Spy - Rachel Glucina

Herald on Sunday gossip queen Rachel Glucina reports on the latest parties, fashions and celebrity events around town

Nicky Watson's secret new life

Nicky Watson. Photo / Glenn Jeffrey
Nicky Watson. Photo / Glenn Jeffrey

She now goes by the name "Nicola Robinson" and you won't find her cavorting at porno expos or stepping out with high-rolling multi-millionaires.

Buxom blonde Nicky Watson has shed her party-girl image and now lives a quiet life in the Franklin community working part-time at the local beauty parlour.

I found Nicky, er, Nicola working at the Pure Indulgence Day Spa in Pukekohe as the promotions and marketing manager.

"I also get to massage women and make them feel better about themselves," she told me.

Robinson sounds completely at home with her new lifestyle and is eager to stay out of the public eye and out of my column. "Leave me to be, Rach. I just want to stay out of the limelight."

She says she recently split from her boyfriend, a local Pukekohe produce farmer she dated for nine months and doesn't want me to name.

We Spy-ed her car coming out of his property on Friday. She says she needs to find somewhere else to live and may move back to her mother's house in Christchurch for a while.

"I live a very quiet life. I am doing this [working in the salon] for a nice, normal life where I feel part of something," she said.

"I don't want to make a living off my former image. I am NOT Nicky Watson. I am so far from that person, Rachel. I have no attachment to that person any more. I don't want to be associated with Nicky Watson."

Robinson says she's keen for young girls not to look on her former celebrity life as something to aspire to. She wants to be a positive role model for women and wants to contribute something back to the community that has been so accepting of her.

It seems to me that's mission accomplished.

Promo ponies

Are social media sites really just tools in social marketing for some celebrities?

"Good luck to all those leaving for the Aussie Millions," Brooke Howard-Smith tweeted.

"Also, looks like NZ will have poker back on TV this year. Great news!" He doesn't add that he is SkyCity's official poker ambassador.

Should the man who fronts consumer affairs show Target - a programme about transparency and responsibility - be more upfront about his Twitter endorsements?
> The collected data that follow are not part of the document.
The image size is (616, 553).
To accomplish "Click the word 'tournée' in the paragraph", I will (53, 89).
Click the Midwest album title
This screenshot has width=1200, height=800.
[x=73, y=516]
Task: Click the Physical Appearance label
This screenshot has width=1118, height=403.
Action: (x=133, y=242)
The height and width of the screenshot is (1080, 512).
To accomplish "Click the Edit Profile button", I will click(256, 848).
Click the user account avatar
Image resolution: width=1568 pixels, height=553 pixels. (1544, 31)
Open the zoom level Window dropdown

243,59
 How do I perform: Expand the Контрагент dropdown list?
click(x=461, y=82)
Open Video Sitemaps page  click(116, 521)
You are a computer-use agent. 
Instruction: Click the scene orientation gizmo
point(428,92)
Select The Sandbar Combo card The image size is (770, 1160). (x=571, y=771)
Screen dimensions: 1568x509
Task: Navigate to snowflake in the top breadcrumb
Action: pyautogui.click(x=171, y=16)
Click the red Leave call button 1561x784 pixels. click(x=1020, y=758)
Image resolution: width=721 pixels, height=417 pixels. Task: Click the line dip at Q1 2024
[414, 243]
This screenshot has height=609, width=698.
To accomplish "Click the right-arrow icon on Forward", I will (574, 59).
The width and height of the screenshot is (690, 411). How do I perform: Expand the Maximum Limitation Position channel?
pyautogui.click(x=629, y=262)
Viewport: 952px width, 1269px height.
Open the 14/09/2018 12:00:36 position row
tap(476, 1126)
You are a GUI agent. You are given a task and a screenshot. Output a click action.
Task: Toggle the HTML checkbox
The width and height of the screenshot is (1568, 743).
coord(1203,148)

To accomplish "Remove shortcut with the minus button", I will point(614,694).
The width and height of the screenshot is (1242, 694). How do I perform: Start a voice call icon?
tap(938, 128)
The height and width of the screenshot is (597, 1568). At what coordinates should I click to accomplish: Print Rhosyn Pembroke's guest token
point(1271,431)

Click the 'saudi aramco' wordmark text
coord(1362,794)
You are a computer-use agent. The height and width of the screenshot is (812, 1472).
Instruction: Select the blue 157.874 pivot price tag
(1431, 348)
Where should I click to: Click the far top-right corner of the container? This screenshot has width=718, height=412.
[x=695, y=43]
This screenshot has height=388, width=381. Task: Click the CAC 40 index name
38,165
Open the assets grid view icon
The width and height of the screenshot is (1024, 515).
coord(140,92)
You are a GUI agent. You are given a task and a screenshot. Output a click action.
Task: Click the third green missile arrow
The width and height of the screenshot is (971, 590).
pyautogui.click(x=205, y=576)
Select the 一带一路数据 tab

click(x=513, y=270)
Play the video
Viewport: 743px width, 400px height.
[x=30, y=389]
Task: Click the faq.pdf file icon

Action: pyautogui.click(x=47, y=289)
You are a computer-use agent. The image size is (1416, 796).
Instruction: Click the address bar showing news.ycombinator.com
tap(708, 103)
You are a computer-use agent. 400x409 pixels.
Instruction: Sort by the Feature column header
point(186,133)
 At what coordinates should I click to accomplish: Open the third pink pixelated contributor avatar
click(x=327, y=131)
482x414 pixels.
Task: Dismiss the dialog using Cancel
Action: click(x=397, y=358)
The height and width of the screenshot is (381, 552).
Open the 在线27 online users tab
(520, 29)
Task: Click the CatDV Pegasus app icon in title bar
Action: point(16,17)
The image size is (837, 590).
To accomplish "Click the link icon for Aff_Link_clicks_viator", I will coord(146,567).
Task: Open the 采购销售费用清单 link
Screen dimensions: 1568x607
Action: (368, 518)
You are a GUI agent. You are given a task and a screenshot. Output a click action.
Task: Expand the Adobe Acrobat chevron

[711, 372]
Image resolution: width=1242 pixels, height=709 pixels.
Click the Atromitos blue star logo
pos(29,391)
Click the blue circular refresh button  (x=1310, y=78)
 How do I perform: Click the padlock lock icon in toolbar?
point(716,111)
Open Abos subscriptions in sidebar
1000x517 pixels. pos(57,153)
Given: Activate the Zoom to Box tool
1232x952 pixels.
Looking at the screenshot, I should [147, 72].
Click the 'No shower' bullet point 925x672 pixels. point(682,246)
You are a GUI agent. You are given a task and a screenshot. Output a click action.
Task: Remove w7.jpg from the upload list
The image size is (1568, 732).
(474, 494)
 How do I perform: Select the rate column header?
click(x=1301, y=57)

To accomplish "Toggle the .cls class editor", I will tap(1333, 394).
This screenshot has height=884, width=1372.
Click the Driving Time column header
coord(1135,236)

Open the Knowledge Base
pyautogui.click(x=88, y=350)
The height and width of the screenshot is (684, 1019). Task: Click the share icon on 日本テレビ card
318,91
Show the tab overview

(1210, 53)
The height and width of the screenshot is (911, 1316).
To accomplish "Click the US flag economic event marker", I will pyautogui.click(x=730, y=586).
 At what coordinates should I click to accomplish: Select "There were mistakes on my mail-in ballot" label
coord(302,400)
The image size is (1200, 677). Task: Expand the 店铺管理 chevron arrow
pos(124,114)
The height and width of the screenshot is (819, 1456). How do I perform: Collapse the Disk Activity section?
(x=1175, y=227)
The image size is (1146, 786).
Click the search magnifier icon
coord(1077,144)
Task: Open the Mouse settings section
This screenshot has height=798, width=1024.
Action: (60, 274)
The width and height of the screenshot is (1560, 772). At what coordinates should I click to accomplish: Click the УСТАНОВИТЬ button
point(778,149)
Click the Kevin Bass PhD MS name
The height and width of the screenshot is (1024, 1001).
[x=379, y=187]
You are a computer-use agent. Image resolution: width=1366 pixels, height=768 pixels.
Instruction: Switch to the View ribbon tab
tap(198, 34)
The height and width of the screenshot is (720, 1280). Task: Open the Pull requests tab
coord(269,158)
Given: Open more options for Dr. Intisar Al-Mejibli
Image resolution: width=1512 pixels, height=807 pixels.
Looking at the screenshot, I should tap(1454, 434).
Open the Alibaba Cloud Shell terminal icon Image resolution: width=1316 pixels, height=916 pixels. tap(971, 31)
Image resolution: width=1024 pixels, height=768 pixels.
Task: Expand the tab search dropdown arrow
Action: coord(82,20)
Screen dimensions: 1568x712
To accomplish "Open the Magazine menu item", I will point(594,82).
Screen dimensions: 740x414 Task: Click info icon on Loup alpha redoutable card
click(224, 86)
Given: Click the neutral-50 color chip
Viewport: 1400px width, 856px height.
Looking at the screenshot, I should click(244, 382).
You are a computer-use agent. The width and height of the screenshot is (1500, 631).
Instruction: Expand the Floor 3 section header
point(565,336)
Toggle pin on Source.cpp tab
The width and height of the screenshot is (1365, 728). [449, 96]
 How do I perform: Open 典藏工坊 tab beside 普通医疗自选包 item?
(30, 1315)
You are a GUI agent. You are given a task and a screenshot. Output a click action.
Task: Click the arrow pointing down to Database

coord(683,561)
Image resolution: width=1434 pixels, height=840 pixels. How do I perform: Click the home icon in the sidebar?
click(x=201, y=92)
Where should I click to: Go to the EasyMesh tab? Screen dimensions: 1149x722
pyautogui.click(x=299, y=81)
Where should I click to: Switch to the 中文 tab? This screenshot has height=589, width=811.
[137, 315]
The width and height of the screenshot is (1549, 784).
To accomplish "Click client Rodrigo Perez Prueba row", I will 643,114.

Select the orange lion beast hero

Howard-Smith works in entertainment television, unlike his network counterpart Samantha Hayes who is a prominent face of the 3 News team and set to be the station's Australian correspondent from March 7.

She tweets a pic of her favourite shoes. The footwear company says they will send her a pair. She tweets two photographs of herself in front of a pricey European vehicle and adds: "Out n [sic] about with the A1," and "I'm off for the weekend, going to take the Audi A1 for a spin up north on the open road."

A quick rego check shows the car belongs to European Motors, on loan for a few days, they tell me.

But Sam's blatant endorsement of the vehicle - eight separate Tweets and two Twitpics - speaks volumes. When it comes to commercial enterprise, whatever happened to journalistic integrity?

Last month, the British government's consumer watchdog, the Office of Fair Trading, began a crackdown on non-declared endorsements on social networking sites such as Twitter.

Paid-for promotions that are not disclosed are now ruled deceptive.

"TV3 people aren't allowed to endorse products," said the company's news chief Mark Jennings.

He said he knew nothing about Hayes' messages promoting the luxury brand, but he didn't appear to be concerned.

"Nothing I've seen makes me think she has endorsed Audi."